**Task objective:**
Once the line containing "Task: Open the Edit menu" is located, give it again exactly, together with each line that follows it to the end of the entries, and add nothing else.

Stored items

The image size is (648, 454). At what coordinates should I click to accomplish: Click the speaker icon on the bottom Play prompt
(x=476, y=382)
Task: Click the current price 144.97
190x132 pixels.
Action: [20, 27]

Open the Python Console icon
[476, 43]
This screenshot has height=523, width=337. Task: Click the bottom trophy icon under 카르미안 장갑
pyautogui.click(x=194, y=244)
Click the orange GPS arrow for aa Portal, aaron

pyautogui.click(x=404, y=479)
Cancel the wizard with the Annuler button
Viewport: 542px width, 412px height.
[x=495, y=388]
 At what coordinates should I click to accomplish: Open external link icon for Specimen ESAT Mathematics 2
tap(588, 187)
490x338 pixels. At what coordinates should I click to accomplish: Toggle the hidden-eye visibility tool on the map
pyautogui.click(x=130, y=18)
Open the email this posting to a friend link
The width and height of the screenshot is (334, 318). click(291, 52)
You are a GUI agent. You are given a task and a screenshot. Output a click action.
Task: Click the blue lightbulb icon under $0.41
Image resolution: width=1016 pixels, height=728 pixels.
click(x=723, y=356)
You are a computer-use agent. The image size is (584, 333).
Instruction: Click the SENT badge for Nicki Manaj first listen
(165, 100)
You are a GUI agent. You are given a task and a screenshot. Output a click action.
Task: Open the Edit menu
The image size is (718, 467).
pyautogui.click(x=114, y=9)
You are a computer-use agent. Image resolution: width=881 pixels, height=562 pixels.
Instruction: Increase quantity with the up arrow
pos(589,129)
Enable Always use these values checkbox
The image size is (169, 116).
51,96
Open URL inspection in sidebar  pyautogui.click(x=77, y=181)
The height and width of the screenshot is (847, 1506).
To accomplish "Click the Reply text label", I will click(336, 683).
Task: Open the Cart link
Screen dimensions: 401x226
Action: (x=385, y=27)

**Result for this exercise:**
Task: Open the Edit menu
The image size is (718, 467).
pyautogui.click(x=114, y=9)
You are a computer-use agent. Image resolution: width=881 pixels, height=562 pixels.
Instruction: Increase quantity with the up arrow
pos(589,129)
Enable Always use these values checkbox
The image size is (169, 116).
51,96
Open URL inspection in sidebar  pyautogui.click(x=77, y=181)
The height and width of the screenshot is (847, 1506).
To accomplish "Click the Reply text label", I will click(336, 683).
Task: Open the Cart link
Screen dimensions: 401x226
Action: (x=385, y=27)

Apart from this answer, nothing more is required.